Het kopen van een (digitale of analoge) camera.
Wie op het punt staat een nieuwe fotocamera te kopen heeft het niet gemakkelijk. Het aanbod is groot, en daarnaast moet je beslissen of het een 'conventionele' analoge of 'nieuwerwetse' digitale camera gaat worden.
De geschiedenis van de digitale camera
De eerste digitale camera’s kwamen in 1984 op de markt.
En zoals altijd bij de introductie van een nieuwe techniek was er aanvankelijk weerstand tegen digitale fotografie. Dat was enigszins te begrijpen, want die eerste camera's konden slechts 0,3 megapixels aan, zodat ze kwalitatief geen partij waren voor analoge modellen. In 1991 lanceerde Kodak de DCS-100, die werd gepresenteerd als een professionele digitale camera. Hij beschikte over een 1.3 megapixel CCD, had een intern geheugen van 260 MB.

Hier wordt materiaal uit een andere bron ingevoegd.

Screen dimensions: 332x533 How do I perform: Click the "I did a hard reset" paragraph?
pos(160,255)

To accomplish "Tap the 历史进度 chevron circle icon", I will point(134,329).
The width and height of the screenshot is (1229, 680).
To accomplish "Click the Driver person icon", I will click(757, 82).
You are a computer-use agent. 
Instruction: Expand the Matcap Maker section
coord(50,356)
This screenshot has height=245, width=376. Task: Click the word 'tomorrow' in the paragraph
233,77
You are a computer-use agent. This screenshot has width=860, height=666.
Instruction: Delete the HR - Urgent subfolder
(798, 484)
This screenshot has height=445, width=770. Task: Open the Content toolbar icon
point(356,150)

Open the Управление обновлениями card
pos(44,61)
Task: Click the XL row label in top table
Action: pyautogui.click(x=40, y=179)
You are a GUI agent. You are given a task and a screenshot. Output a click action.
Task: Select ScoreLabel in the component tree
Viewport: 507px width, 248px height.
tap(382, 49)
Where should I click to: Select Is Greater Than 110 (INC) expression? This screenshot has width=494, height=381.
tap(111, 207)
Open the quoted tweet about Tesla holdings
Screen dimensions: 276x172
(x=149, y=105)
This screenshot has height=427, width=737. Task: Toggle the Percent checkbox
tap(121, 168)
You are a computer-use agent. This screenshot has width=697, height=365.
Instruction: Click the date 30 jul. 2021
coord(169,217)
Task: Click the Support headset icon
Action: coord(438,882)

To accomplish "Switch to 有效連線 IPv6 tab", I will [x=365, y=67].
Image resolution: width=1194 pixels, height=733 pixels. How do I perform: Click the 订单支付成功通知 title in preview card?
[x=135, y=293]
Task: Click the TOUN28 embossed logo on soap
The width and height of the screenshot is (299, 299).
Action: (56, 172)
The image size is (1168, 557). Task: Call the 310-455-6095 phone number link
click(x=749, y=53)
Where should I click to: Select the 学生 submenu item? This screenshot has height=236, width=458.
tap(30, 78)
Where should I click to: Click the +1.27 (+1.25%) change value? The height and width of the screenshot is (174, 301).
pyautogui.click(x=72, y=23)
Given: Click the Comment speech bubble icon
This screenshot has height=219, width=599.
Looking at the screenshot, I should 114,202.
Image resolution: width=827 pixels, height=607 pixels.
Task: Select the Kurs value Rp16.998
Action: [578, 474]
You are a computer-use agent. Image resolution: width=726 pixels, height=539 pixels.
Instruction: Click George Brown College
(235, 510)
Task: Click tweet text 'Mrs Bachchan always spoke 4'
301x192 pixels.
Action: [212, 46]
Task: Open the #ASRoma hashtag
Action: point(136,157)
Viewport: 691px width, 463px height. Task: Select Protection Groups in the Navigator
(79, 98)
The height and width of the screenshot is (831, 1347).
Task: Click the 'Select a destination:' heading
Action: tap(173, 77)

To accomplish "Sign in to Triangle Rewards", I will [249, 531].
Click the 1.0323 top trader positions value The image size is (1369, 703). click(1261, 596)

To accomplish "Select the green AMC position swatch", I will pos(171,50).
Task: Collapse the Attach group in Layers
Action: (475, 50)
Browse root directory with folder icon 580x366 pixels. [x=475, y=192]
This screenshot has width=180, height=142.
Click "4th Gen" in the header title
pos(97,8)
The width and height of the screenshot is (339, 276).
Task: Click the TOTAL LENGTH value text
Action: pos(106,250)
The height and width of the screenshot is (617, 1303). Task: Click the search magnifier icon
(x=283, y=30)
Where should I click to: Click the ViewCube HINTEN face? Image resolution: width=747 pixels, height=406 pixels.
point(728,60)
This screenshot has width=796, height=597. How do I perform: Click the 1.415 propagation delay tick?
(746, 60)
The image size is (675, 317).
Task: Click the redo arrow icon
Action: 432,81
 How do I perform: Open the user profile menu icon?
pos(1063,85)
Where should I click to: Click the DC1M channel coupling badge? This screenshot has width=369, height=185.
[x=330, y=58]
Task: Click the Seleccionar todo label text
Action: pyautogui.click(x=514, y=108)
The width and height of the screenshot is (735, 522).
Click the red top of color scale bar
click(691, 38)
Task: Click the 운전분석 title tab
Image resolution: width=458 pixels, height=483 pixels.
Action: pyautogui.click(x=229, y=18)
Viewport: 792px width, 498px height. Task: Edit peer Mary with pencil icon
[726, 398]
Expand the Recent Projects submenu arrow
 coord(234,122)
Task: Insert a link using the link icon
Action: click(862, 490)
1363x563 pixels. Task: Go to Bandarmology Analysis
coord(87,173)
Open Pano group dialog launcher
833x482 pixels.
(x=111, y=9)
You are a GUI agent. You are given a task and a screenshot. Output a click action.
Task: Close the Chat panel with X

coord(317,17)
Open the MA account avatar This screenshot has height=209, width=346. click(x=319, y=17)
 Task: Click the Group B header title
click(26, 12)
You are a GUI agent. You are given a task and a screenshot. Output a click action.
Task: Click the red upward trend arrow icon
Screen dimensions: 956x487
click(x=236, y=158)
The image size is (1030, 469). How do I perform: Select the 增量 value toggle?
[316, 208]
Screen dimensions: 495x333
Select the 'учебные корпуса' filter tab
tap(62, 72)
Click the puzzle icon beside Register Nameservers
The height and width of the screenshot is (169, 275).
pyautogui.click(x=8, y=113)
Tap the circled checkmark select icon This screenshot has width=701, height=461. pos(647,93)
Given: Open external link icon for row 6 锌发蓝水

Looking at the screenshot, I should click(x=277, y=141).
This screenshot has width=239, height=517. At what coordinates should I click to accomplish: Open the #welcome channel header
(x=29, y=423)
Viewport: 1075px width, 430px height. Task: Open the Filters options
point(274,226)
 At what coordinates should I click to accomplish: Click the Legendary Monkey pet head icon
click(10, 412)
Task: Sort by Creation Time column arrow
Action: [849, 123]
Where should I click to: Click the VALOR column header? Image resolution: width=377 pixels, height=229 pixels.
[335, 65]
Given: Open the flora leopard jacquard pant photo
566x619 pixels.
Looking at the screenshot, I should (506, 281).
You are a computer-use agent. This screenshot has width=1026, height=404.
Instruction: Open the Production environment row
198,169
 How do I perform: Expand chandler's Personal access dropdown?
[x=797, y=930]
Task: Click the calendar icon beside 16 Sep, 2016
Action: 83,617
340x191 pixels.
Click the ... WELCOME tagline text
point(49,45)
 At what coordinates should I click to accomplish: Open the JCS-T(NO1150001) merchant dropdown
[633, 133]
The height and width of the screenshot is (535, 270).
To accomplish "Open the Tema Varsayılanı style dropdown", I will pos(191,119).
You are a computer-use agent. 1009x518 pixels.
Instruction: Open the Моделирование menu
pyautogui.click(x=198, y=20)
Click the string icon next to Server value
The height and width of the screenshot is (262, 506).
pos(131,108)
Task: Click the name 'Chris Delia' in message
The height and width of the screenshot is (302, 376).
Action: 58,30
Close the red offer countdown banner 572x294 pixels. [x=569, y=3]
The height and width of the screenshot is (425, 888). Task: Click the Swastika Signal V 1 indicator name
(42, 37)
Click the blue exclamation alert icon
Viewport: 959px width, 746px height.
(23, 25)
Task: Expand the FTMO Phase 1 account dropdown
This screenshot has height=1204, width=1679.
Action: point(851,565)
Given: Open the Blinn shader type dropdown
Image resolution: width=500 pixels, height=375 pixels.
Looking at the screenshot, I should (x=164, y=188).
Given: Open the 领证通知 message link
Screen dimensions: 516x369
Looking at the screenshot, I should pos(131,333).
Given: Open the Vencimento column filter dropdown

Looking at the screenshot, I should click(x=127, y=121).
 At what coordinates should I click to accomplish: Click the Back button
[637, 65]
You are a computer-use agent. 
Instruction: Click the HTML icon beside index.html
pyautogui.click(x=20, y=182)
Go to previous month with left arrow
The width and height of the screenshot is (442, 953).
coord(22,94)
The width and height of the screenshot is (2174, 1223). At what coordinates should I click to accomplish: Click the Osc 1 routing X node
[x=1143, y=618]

De ontwikkeling en opmars van de digitale camera
Halverwege de jaren '90 ontwikkelde de digitale camera zich tot een serieuze concurrent voor analoge toestellen. De techniek werd volwassen en de prijzen daalden, waardoor de interesse van de consument was gewekt. Ook softwarematige verbeteringen droegen bij aan de opmars.
Mijlpalen voor digitale fotografie waren de introductie van compressiestandaard JPEG in 1988 en het verschijnen van Adobe Photoshop in 1990.
Hoe werkt een digitale camera
Het belangrijkste verschil tussen digitale en analoge fotografie is het gemis van een filmrolletje in de digitale camera. Het aftasten van het beeld geschiedt door een CCD, de 'Charge Coupled Device'. Dit is een chip die zich achter de lens van een digitale camera bevindt.Het opgevangen licht wordt omgezet in een elektrisch signaal, en wordt daarna gedigitaliseerd.
Een CCD bestaat uit een groot aantal lichtgevoelige fotodioden, die min of meer kleurenblind zijn. Een speciaal interpolatiefilter verdeelt de fotodiodes in de categorieën rood, groen blauw. Deze gegevens worden opgeslagen in het geheugen van de camera, zoals een diskette, een cd of een Compact Flash kaart.